● **Exercise instructions**
Wherever the string "will" turns up in the data, copy the whole line.

═════ Supplied information ═════

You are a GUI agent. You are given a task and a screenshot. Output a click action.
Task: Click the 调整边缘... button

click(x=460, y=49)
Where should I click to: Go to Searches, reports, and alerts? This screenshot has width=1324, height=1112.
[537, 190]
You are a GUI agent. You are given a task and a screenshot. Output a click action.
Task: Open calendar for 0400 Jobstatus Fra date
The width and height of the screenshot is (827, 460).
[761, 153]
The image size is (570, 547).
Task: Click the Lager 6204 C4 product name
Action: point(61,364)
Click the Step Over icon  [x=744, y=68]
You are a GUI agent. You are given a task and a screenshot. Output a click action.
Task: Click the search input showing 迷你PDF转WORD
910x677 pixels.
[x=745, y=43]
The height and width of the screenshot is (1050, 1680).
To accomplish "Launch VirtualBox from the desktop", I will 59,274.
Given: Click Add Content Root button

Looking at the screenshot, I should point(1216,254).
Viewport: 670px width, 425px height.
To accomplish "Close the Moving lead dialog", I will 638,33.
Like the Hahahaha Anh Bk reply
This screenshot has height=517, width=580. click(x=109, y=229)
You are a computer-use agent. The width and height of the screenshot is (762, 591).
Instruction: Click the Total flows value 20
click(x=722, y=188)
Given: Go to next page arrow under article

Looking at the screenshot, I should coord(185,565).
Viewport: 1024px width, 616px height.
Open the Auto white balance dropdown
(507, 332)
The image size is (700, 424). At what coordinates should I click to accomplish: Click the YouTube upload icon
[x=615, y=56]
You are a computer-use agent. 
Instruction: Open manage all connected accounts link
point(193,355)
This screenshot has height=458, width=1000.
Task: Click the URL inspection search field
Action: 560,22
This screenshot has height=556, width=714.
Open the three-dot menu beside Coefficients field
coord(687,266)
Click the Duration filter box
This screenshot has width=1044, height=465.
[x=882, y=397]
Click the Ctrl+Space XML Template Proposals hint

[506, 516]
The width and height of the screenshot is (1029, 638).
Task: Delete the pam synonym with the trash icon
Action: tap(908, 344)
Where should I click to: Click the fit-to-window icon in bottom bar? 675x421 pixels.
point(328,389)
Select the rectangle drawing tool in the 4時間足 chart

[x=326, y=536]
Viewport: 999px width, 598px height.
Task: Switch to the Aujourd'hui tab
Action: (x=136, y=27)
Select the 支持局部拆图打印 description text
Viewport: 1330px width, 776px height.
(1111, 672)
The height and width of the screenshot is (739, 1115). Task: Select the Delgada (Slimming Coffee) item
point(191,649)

═════

● **Solution below**
To accomplish "Launch VirtualBox from the desktop", I will 59,274.
To accomplish "Close the Moving lead dialog", I will 638,33.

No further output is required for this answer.